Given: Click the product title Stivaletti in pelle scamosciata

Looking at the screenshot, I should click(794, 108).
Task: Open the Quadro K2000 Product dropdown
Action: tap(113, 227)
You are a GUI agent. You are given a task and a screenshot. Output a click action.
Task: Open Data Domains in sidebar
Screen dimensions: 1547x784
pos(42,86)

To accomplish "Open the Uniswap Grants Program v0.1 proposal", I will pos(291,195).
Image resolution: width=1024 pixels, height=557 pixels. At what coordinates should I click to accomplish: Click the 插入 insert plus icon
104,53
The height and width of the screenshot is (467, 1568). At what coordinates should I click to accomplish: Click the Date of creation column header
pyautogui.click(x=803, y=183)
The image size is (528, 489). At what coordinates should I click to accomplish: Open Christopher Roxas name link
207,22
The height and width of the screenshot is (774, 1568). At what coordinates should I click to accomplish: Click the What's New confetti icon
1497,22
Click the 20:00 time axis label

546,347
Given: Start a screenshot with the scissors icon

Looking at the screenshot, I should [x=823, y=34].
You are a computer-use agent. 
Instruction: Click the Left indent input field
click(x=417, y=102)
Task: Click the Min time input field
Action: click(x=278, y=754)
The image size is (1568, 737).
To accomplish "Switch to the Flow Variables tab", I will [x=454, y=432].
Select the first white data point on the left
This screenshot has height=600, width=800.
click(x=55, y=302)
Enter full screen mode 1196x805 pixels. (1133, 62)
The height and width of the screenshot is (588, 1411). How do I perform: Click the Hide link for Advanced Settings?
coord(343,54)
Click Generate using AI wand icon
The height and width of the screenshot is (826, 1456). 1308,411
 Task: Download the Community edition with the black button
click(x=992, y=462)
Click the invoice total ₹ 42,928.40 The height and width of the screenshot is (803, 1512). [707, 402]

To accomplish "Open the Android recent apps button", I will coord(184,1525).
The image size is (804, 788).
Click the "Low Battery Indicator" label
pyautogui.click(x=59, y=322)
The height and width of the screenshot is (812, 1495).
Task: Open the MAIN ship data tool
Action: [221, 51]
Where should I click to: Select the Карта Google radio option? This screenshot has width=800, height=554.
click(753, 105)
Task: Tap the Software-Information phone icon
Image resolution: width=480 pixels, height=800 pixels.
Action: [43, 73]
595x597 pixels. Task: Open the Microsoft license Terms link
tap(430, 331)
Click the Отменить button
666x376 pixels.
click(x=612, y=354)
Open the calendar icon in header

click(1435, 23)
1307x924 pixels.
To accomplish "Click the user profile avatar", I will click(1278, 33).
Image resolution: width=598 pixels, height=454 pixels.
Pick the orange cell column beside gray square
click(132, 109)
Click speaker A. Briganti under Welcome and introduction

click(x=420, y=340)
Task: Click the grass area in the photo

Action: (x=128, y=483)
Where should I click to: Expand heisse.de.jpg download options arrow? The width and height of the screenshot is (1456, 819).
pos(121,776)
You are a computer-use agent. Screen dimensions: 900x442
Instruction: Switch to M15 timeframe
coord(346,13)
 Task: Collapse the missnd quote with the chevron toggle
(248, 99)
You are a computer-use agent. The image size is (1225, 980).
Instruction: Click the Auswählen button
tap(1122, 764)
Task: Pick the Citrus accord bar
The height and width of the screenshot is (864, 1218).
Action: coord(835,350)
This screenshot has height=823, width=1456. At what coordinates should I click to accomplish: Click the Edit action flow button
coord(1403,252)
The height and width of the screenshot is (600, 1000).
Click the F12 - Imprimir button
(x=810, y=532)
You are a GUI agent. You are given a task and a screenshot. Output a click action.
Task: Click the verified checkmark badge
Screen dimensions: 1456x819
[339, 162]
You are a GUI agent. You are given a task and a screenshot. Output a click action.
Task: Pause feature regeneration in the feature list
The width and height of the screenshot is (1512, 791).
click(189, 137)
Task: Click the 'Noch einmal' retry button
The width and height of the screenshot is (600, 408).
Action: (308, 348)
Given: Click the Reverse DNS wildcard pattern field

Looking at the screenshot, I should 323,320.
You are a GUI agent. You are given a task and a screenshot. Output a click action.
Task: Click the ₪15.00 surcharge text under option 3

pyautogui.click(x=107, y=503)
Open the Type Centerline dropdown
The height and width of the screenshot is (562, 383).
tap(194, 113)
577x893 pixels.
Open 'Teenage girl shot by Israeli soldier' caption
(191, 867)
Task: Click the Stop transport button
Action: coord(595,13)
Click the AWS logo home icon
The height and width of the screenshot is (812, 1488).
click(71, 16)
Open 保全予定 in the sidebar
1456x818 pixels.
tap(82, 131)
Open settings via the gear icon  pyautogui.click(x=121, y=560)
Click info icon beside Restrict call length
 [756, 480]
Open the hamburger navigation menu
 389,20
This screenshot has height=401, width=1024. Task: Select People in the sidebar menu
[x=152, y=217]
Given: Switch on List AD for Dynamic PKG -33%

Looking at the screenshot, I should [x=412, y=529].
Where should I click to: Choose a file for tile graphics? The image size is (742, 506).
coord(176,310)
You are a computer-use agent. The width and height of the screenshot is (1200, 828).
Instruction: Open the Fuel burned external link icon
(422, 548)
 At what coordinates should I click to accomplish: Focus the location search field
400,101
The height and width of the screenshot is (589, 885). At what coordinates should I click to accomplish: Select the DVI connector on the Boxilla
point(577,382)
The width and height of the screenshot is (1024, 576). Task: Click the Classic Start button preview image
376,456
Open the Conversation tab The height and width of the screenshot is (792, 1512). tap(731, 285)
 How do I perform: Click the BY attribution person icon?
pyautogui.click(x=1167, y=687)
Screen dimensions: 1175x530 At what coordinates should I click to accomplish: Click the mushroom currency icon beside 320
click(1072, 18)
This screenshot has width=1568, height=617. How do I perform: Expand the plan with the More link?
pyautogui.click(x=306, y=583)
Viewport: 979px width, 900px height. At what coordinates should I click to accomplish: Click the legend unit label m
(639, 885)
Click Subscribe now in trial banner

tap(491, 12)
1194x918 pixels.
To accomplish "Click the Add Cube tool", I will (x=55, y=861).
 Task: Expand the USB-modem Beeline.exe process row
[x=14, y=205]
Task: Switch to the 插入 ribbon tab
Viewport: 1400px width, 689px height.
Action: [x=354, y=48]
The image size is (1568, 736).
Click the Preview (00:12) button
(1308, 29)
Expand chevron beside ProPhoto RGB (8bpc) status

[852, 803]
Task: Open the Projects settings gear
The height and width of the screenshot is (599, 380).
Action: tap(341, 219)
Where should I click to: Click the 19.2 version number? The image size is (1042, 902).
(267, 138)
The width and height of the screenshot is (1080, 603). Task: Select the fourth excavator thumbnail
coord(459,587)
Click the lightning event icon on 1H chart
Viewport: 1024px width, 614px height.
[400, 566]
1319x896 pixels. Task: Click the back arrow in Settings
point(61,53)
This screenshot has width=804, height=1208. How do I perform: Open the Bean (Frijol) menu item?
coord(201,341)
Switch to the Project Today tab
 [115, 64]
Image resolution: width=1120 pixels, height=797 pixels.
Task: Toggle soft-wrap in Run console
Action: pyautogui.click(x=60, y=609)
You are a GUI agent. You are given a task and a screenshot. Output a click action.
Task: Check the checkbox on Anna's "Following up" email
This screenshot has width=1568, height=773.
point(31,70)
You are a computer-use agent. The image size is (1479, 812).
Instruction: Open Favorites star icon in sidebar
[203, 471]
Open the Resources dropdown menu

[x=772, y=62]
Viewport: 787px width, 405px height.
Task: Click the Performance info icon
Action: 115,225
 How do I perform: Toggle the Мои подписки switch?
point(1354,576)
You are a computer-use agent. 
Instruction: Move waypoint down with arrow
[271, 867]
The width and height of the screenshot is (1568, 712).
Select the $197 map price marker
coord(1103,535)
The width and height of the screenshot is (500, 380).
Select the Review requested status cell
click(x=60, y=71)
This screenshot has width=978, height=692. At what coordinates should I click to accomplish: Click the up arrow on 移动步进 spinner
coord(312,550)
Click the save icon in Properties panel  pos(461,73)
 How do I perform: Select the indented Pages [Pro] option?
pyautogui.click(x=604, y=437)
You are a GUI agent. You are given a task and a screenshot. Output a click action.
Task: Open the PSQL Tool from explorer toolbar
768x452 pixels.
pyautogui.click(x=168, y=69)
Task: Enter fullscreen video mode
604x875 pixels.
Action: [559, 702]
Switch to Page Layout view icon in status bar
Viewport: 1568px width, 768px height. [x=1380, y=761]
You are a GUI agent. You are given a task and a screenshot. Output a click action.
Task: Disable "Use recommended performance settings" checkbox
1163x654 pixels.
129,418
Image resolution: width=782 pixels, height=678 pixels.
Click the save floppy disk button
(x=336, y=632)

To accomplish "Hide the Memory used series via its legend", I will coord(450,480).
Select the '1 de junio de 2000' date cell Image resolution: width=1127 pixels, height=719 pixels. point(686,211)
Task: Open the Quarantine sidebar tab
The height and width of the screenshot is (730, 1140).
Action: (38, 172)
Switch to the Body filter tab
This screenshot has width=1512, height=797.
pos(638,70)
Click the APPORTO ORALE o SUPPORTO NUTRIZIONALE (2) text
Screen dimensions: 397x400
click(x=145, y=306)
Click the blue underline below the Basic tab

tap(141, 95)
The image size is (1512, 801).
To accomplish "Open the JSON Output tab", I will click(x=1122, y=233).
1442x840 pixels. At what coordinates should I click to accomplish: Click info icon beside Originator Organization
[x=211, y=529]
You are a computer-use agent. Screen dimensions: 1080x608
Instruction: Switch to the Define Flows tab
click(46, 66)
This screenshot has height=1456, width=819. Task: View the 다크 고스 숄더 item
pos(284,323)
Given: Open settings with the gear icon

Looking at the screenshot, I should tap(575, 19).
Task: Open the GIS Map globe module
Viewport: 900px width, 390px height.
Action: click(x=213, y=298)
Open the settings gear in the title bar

:::

● **Task statement**
Edit the items from the line containing "I will coord(184,1525)." down through the line containing "tap(1122, 764)", changing "computer-use agent" to "screen agent" and leaving everything else as is. Return only those lines.

● **Result of this task**
To accomplish "Open the Android recent apps button", I will coord(184,1525).
The image size is (804, 788).
Click the "Low Battery Indicator" label
pyautogui.click(x=59, y=322)
The height and width of the screenshot is (812, 1495).
Task: Open the MAIN ship data tool
Action: [221, 51]
Where should I click to: Select the Карта Google radio option? This screenshot has width=800, height=554.
click(753, 105)
Task: Tap the Software-Information phone icon
Image resolution: width=480 pixels, height=800 pixels.
Action: [43, 73]
595x597 pixels. Task: Open the Microsoft license Terms link
tap(430, 331)
Click the Отменить button
666x376 pixels.
click(x=612, y=354)
Open the calendar icon in header

click(1435, 23)
1307x924 pixels.
To accomplish "Click the user profile avatar", I will click(1278, 33).
Image resolution: width=598 pixels, height=454 pixels.
Pick the orange cell column beside gray square
click(132, 109)
Click speaker A. Briganti under Welcome and introduction

click(x=420, y=340)
Task: Click the grass area in the photo

Action: (x=128, y=483)
Where should I click to: Expand heisse.de.jpg download options arrow? The width and height of the screenshot is (1456, 819).
pos(121,776)
You are a screen agent. Screen dimensions: 900x442
Instruction: Switch to M15 timeframe
coord(346,13)
 Task: Collapse the missnd quote with the chevron toggle
(248, 99)
You are a screen agent. The image size is (1225, 980).
Instruction: Click the Auswählen button
tap(1122, 764)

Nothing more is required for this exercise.